I've tried them 10 days ago or something on Playchess with the Goi book but they made a shitty play, with blunders like 0.00 to suddendly +2.50 (me having black) or 0.00 to -1.97 (me having white) so I thought it was just another way to drag attention by some main chess site like in the case of Lc0 (this last one underperforming on Playchess and playing very bad both in Blitz games and analysis). But in the meanwhile something apparently has been fixed at Stockfish house and the use of neural network resulted in an astonishing jump up in strength. ... Just when you thought the opening lines couldn't still improve that much...

The book I used is the 1 move dummy.ctg based on the move #1 of all the three White main openings made by the Goi book.

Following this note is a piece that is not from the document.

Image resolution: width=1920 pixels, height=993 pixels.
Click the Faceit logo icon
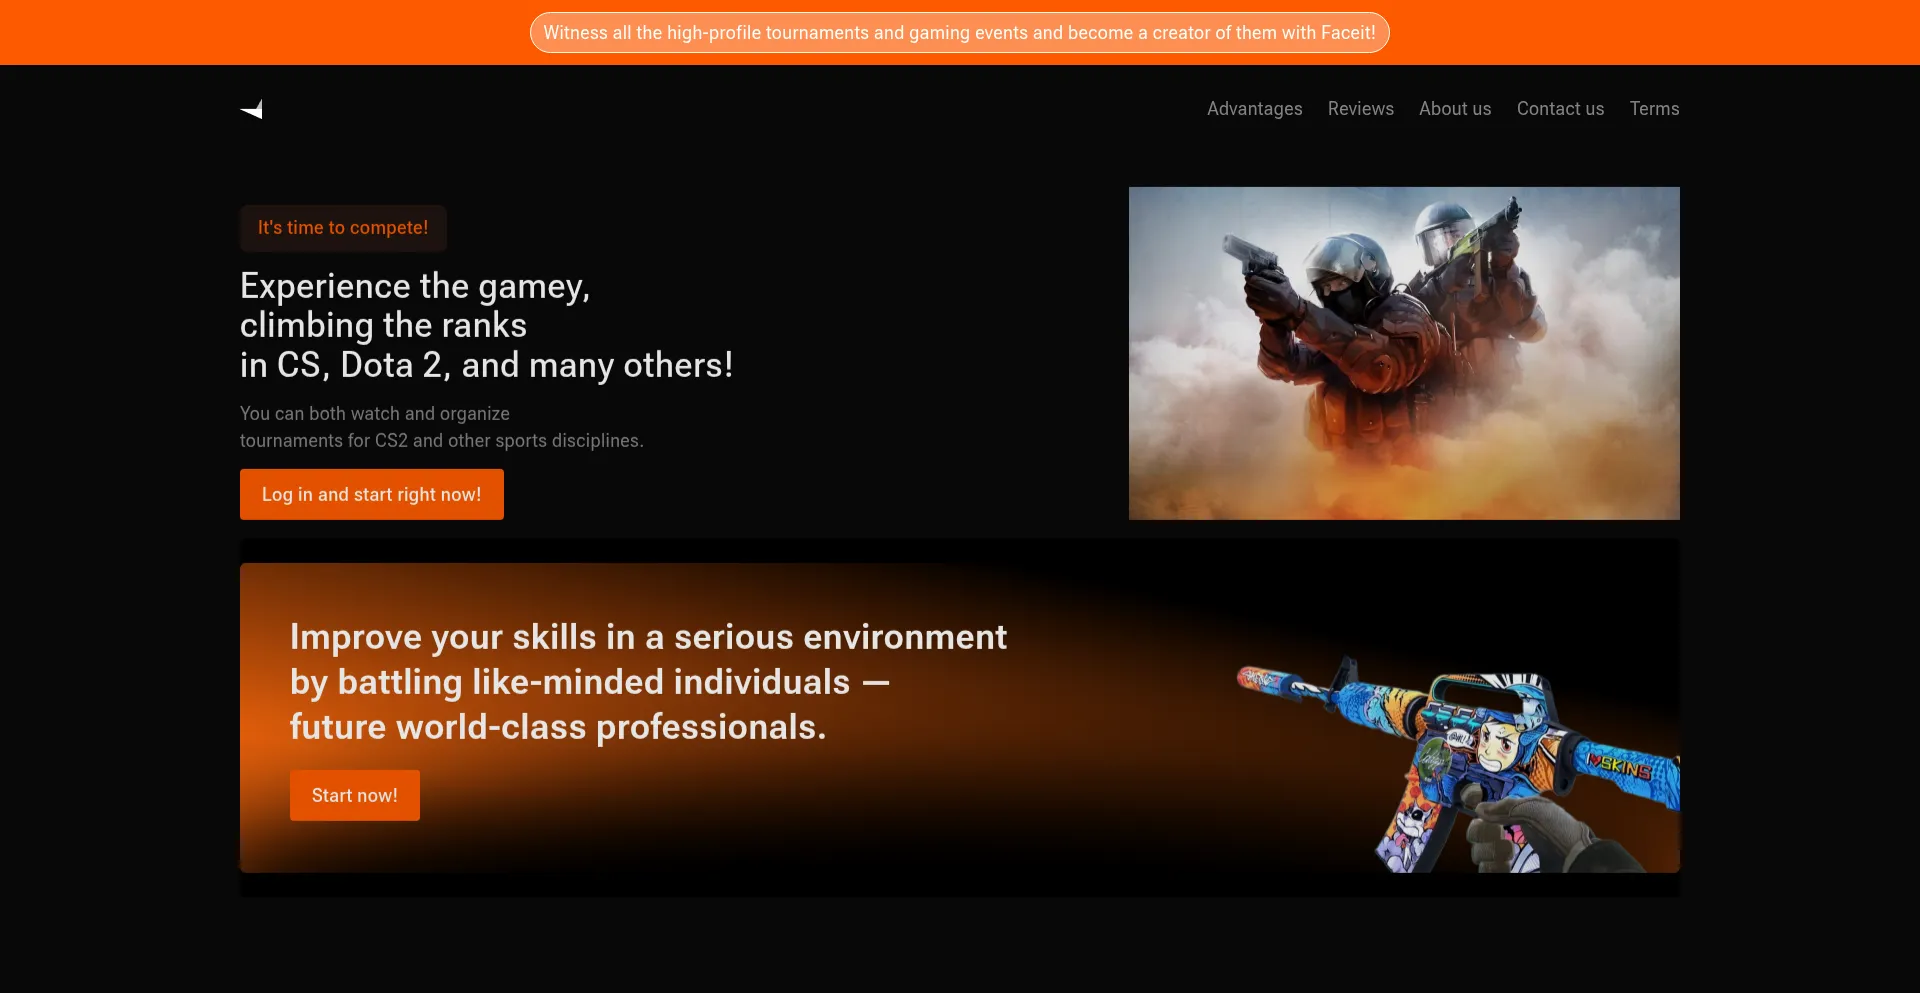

You'll find dummy.ctg in the games package (be aware that is just an 1 move opening book, not any sort of Goi). I didn't make so much games because the difference was too much, thus evident.

 

Stockfish Beta normal vs Stockfish Beta NNUE test, 1 minute.

 

Stockfish Beta normal vs Stockfish Beta NNUE test, 2 minutes.

 

Stockfish Beta normal vs Stockfish Beta NNUE test, 5 minutes.

 

Games + dummy.ctg archive.

 

 

Goi 6.2.3 ABK vs Perfect 2019 ABK:

Time per game: 3 minutes
Processor: Intel i7-4771, 4 threads for each engine
Hashtable size: 1024 MBs
Permanent brain (ponder): OFF
Interface used: Arena 3.5.1
Engine used: BrainFish 240720 64 BMI2

 

-----------------Goi 6.2.3-----------------
Goi 6.2.3 - Perfect2019 : 28.5/50 12 wins - 5 losses - 35 draws 57% +35 Elo
-----------------Perfect2019-----------------
Perfect2019 - Goi 6.2.3 : 21.5/50 5 wins - 12 losses - 35 draws 43% -35 Elo

Download here the Arena files of the tournament.

 

 

Engines tournament July 2020:

Time per game: 3 minutes
Processor: Intel i7-4771, 4 threads for each engine
Hashtable size: 1024 MBs
Permanent brain (ponder): OFF (Yes, I know I always tell to set it ON, but for one time I wanted to kick in all the processor strength
Interface used: Fritz 17 with 6 MEN Syzygy tablebases.

 

Engines tournament 09-07-2020, Blitz 3. 2020

1 Brainfish 050720 64 BMI2 39.0/75
2 Stockfish Polyglot 090720 64,BMI2 38.0/75
3 BrainLearn 9.1 64 BMI2 37.5/75 1405.25
4 ShashChess 12.1 64 BMI2 37.5/75 1404.00
5 Cfish 080720 64 BMI2 37.5/75 1403.00
6 CorChess 6.0 090720 64 BMI2 35.5/75

Download here the Chessbase and PGN archives of the tournament.

 

This is a surprising tournament because of two factors:

1. the amazing performance of BrainLearn
2. the very scarce performance of Raubfisch

Stockfish Polyglot did a mediocre performance, placing itself between CorChess and Brainfish.

If we take a look at the table we can see that BrainLearn started to win while going forth with the games: this could mean that its learning algorithms are really functioning, the most of wins got against Raubfisch.
This last one instead made a very scarce performance, maybe because of a bug...

I want to point out that ALL the engines were used with their default values except for 4 threads for each of them.

Since I only host the strongest chess programs I will reintroduce BrainLearn between my ranks.

My compliments go to Thomas Zipproth, author of Brainfish.